Namibia: What to do when mobile termination is reduced but offnet charges don’t follow


Posted on March 3, 2011  /  0 Comments

Namibia poses an interesting question. The regulator acts to reduce one of the key costs of providing offnet calls, the mobile termination rate. But the operator holding 85 percent market share refuses to make a corresponding reduction in offnet call charges. Now the regulator has responded by ordering reduction of offnet call charges.

Namibia has led SA in cutting call termination rates — the fees the operators charge one another to carry calls between their networks. The rates have been cut to 30c/minute, but MTC rivals claim the company has not passed on the benefits to consumers in the form of lower retail rates.

It’s a situation mirrored in SA, where the country’s two largest mobile operators, MTN and Vodacom, have decided not to reduce their off-network call rates despite a cut in termination rates on 1 March.

In some respects, SA has followed the Namibian example in reducing termination rates. The NCC forced down the rates to 30c/minute over an 18-month period; in SA, the Independent Communications Authority of SA (Icasa) is bringing them down over a three-year period to 40c/minute.

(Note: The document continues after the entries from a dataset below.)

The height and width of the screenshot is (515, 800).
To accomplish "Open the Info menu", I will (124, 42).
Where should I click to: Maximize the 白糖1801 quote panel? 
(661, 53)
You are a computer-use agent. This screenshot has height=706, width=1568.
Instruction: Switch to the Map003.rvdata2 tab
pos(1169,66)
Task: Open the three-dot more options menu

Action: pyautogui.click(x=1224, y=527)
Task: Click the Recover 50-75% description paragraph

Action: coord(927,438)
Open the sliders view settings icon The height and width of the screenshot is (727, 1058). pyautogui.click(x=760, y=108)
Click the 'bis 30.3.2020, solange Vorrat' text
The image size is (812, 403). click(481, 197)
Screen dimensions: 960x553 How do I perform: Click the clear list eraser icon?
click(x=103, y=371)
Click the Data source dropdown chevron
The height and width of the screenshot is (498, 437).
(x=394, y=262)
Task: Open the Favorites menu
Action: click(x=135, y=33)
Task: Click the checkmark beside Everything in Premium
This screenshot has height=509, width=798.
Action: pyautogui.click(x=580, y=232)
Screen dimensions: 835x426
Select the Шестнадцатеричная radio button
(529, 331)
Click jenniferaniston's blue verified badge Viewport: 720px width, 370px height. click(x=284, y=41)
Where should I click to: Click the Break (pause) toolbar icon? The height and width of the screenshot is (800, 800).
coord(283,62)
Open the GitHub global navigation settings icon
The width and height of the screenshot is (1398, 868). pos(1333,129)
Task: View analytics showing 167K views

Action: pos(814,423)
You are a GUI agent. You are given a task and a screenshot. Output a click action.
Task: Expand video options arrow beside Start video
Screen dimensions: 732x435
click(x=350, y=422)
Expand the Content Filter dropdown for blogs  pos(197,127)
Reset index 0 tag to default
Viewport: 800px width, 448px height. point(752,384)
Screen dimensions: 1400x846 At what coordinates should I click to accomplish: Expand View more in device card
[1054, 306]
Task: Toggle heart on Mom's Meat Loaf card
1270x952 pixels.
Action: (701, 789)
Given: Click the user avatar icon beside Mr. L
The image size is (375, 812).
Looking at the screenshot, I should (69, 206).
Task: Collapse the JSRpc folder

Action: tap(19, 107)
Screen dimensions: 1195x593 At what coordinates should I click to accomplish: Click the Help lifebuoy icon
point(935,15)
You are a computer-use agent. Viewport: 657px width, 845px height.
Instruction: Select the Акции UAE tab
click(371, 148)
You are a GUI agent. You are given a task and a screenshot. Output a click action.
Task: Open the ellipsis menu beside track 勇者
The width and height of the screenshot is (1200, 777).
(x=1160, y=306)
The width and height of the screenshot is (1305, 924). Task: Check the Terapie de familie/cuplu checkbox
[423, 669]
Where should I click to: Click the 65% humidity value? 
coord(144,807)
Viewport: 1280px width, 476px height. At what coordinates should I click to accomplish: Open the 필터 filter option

This is a manifestation of a general problem, of suppliers in oligopolistic markets not passing on cost reductions to consumers. When international call termination charges came down in Asian countries, many developed-country operators did not make the corresponding reduction in the retail prices. In the Namibian case the regulator has authority over the operator trying to pocket the difference. In the international case, the only pressure that can be brought to bear is by competitive operators using cards or other means.